Learning to live again in the present
Spring is back in Glenside, no matter what the calendar says. I smelled it in the air on my walk this morning, and discovered again that the olfactory is the direct doorway to the past and to all the best parts of childhood. Smell cannot do what eyes can do, granted, nor ears, nor touch. But in what it does in summoning a bygone time, it has no equal.
I was transported to an April afternoon when my cousin Linda and I, walking from school, decided on impulse not to go straight home but to take a detour to the old unpaved road on our grandfather’s property that led from the chicken coop into the woods and to the fresh water spring. On the first leg of the road was a long, steep incline, and empty metal barrels abandoned by the wayside that were large enough for a third grade girl to lie in comfortably, having tossed her schoolbag to the side, while her friend gave a helpful shove for a bumpy ride to the bottom of the hill.
We knew how to live in the present then.
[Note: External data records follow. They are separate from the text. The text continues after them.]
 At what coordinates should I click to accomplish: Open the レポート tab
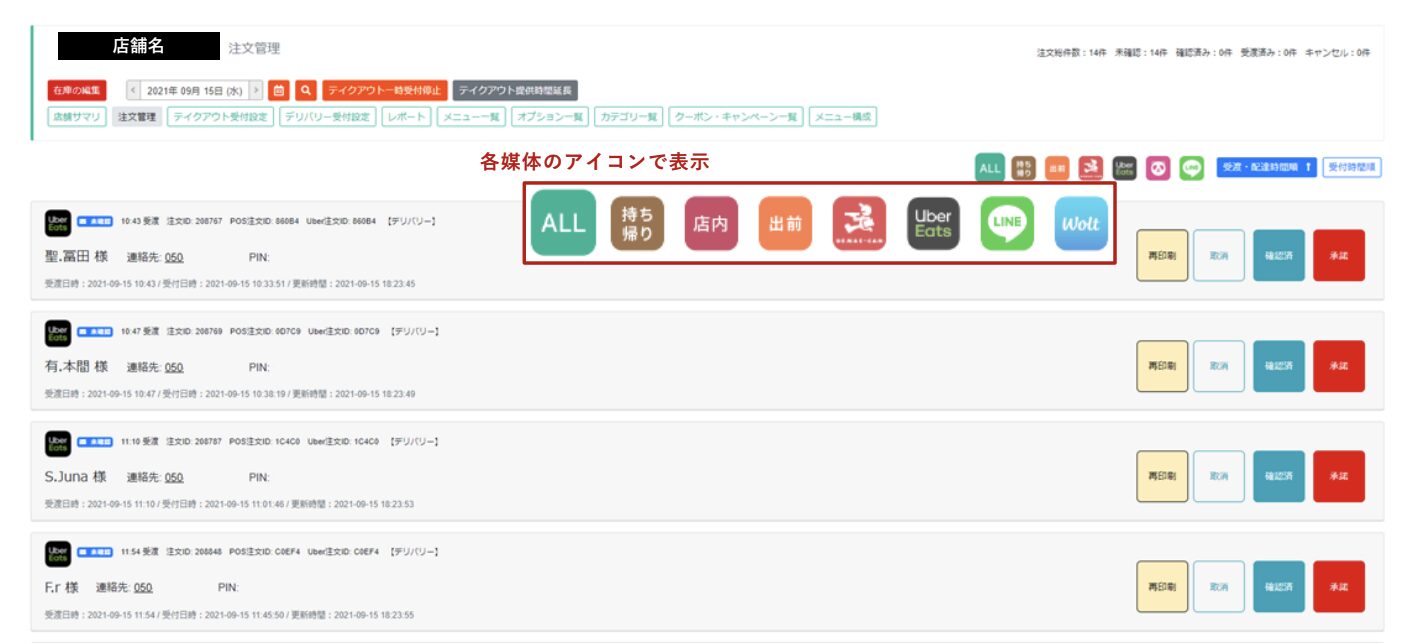click(x=408, y=116)
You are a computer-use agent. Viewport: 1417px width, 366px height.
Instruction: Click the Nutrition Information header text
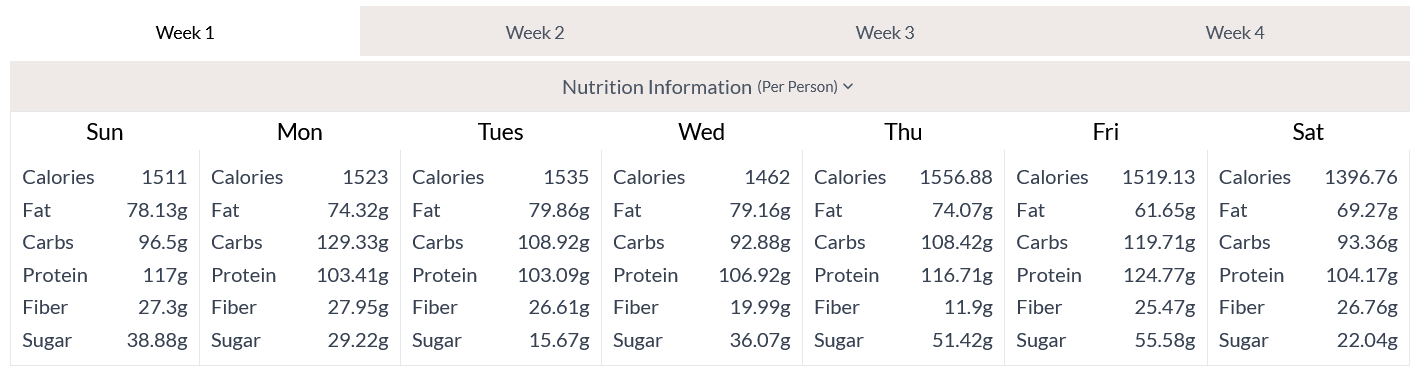pos(656,87)
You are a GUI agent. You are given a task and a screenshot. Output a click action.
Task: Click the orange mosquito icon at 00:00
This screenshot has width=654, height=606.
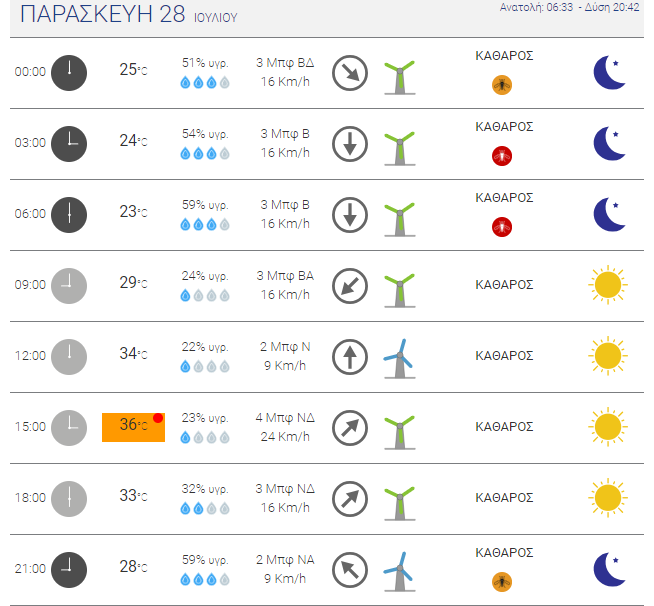[502, 85]
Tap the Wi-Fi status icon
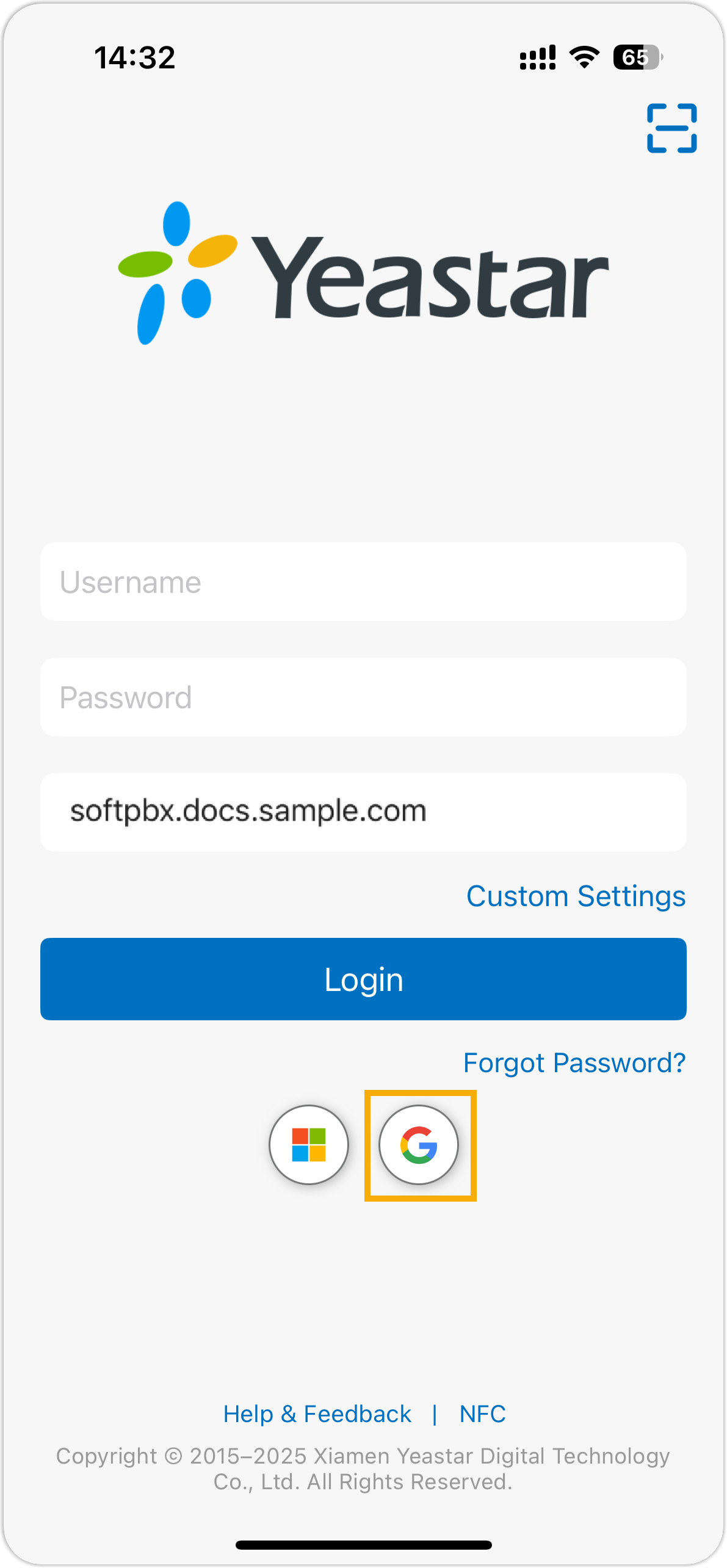This screenshot has height=1568, width=727. (584, 57)
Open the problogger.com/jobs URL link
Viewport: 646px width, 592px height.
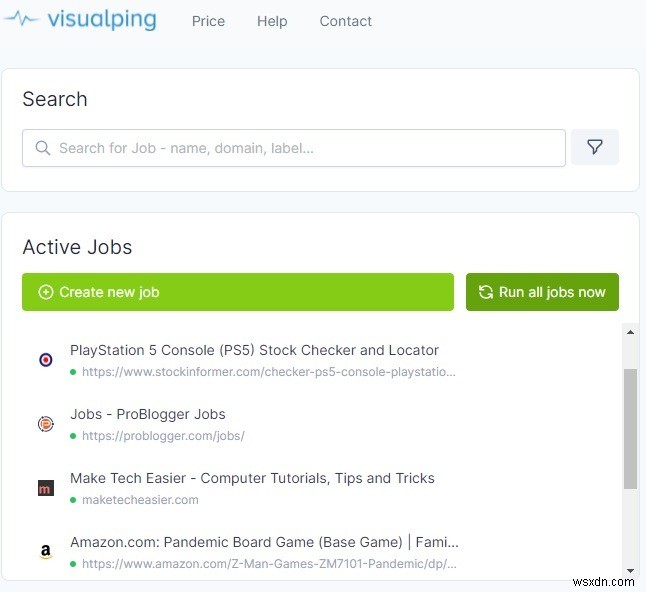[163, 436]
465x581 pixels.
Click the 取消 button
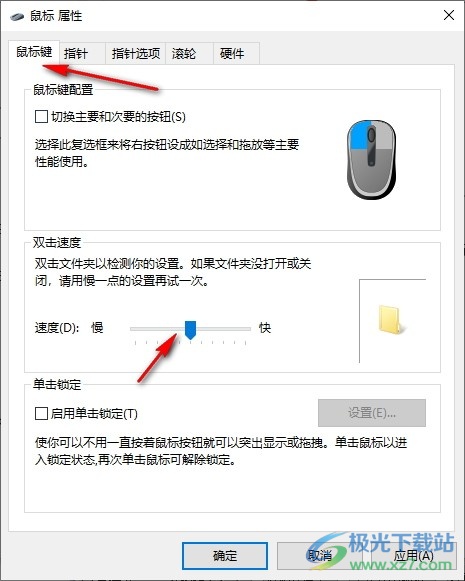(319, 556)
For that hour or two between the 3 o’clock bell and the call to supper, nothing existed for us but the barrels and chicken coop and the pond and the hill and the man-made wall trundling along it. Homework and chores and what happened at school and what happened in the past and what may be in the future and even our own mothers all fled away.
Somewhere along the line in the subsequent years, I lost the talent for living in the present. My husband, who never lost that talent, noticed, and I believe he will help me to get it back, just by my being alongside him. For I think Jesus never forgot how to be in the present. Sitting on the well in Samaria, weary from the day’s journey, He was not thinking of the night’s sleep ahead or of how hungry he was. He was thinking of the woman standing right next to him, letting down her pitcher for water. And during those late afternoon moments that the two shared together, she was the only one in the world on His mind.